DVD (Region 1)
Aspect Ratio: 1.75:1 (approx. Widescreen)
Audio: English (Dolby Digital 2.0 Surround); English (Dolby Digital 2.0 Mono)
Features: Audio Commentary (by director Tope Hooper, director of photography Daniel Pearl and star Gunnar Hansen); Theatrical Trailers; TV Spots; Deleted Scenes & Alternate Footage; Blooper Reel; Trailers for "TCM 2, 3,4"; Still Photos Archives (Production Stills, Posters, etc.).
The Movie: 1974. Fresh out of film school, young director Tobe Hooper and his crew shoot a low-budget horror film on a lousy 16mm film stock and call it "The Texas Chainsaw Massacre." After its low-key release (and subsequent re-release), "TCM" went on to be hailed as a genre masterpiece --and more importantly, a blueprint of things to come (like 1978's "Halloween" and 1980's "Friday The 13th). Basic plotline is about 5 teens driving in their hippie van through Texas. They come upon a loony hitchhiker, weird gas station attendant and a creepy house in the middle of nowhere, where they are picked off (one-by-one) by the psychotic "Leatherface"-- a human-skin mask/chainsaw-toting freak (who's related to the other aformentioned loonies). One girl, Sally, makes it out of there in one piece. But Leatherface and cannibal company are still out there...waiting for their "dinner."
The Picture: Pioneer Entertainment has done a good job transferring the 16mm print to this DVD (color corrections, HD transferring, the works). But let's face it, the original print is full of scratches and looks pretty bad. But whaddaya expect for a 25-year old movie!
The Sound: Pioneer was also kind enough to remix the original mono soundtrack and give us a 2.0 Surround track. Thanx, folks! A chainsaw never sounded so eerie!

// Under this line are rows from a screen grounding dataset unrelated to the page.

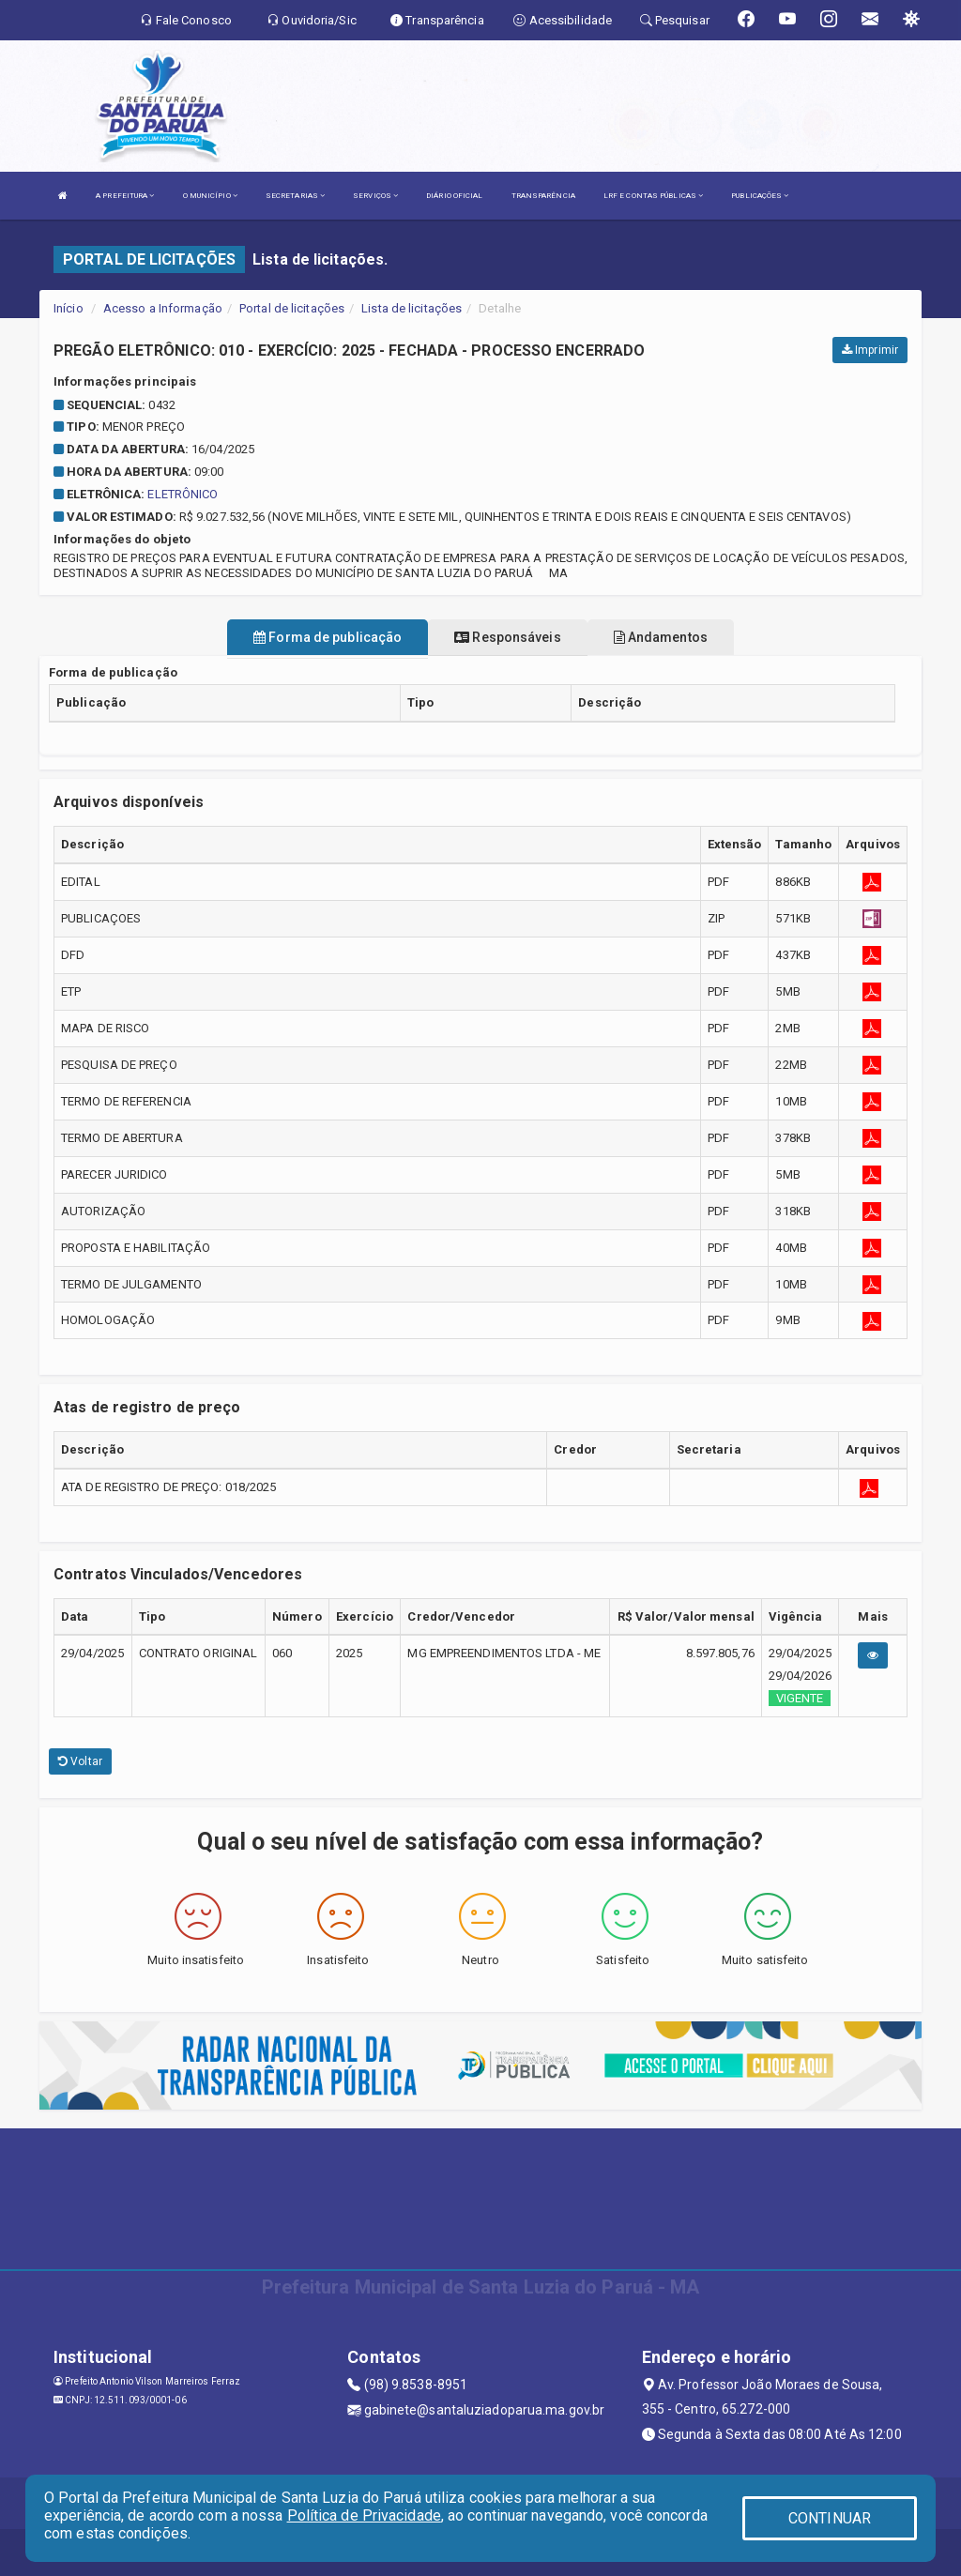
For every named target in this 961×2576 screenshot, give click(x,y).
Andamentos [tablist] (661, 637)
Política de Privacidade (364, 2515)
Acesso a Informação (162, 308)
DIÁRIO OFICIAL (454, 195)
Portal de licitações (291, 308)
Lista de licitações (411, 308)
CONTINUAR (829, 2518)
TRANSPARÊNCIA (543, 195)
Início (68, 308)
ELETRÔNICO (182, 494)
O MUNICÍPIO (210, 195)
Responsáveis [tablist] (507, 637)
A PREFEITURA (125, 195)
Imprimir (870, 350)
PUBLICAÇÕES (759, 195)
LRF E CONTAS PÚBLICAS (653, 195)
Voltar (80, 1761)
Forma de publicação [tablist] (327, 637)
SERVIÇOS (375, 195)
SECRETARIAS (295, 195)
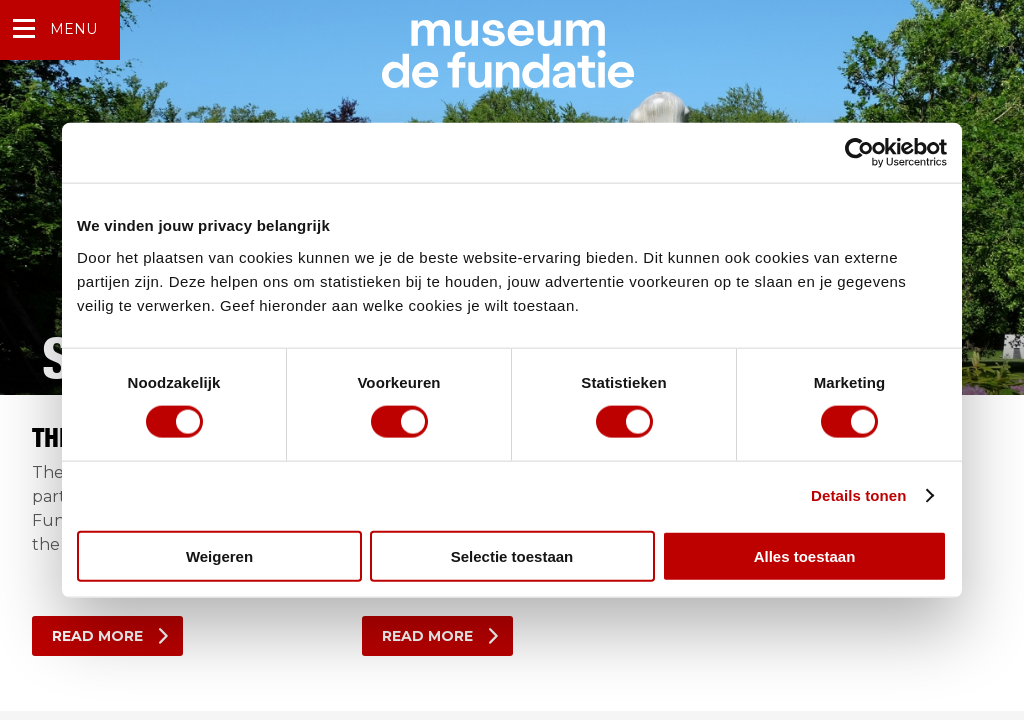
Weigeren (219, 555)
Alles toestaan (805, 555)
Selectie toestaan (512, 555)
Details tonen (858, 495)
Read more (97, 636)
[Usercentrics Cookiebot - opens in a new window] (859, 153)
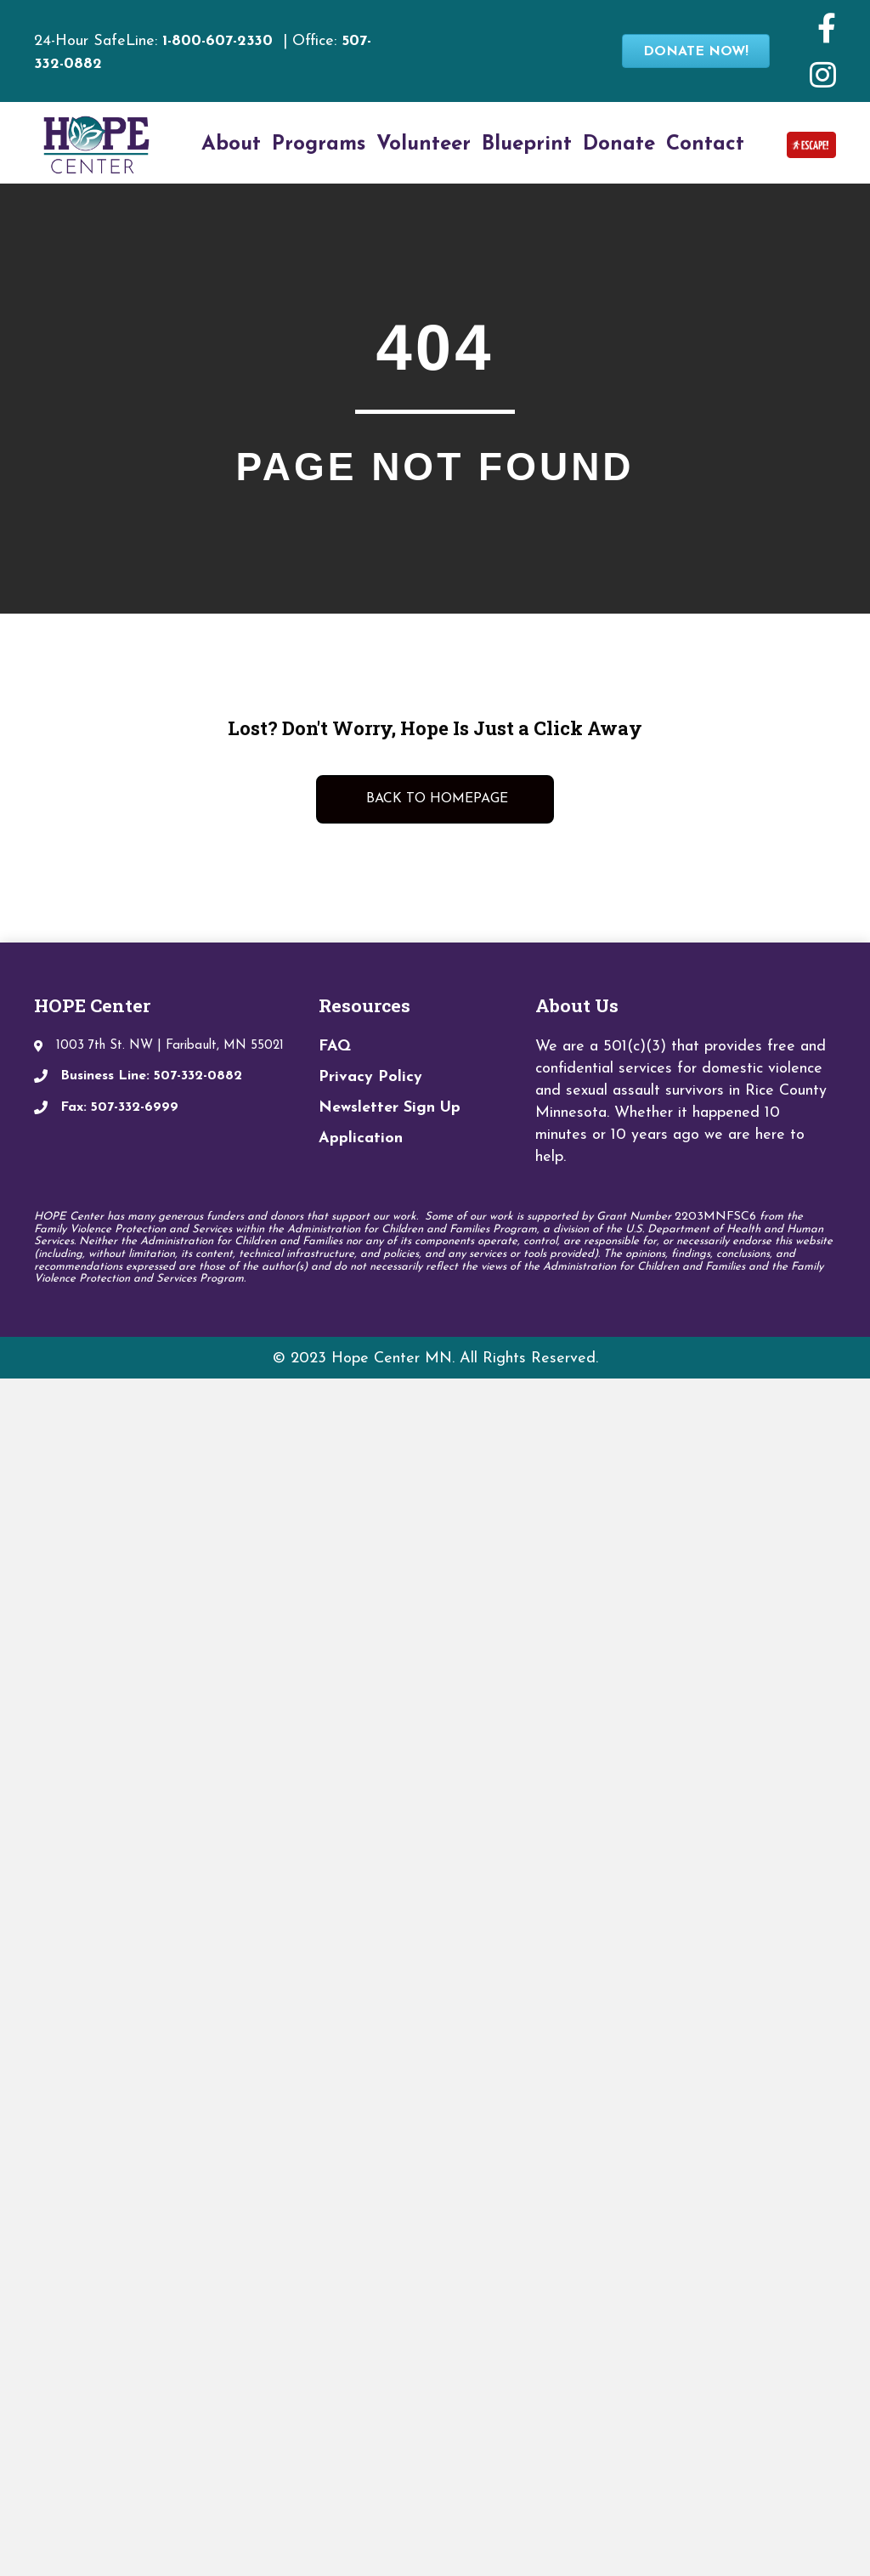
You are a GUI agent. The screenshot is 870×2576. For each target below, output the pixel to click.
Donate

The Extras: Here is where the DVD excels. If you're a "TCM" fan or even just a genre buff, then you'll be in heaven with all of the goodies presented here. My only complaint is the lack of a 60-minute documentary that was put on the VHS and LD versions of "TCM" (if it was placed here, the I would've been verrry ecstatic!). The interactive menus are one of the best, too.
Conclusion: The "TCM" DVD should definitely be added to the shelves of horror buffs, as it is a strong testament to the ingenuity of low-budget filmmakers everywhere (your truly included). Happy chainsawing, y'all!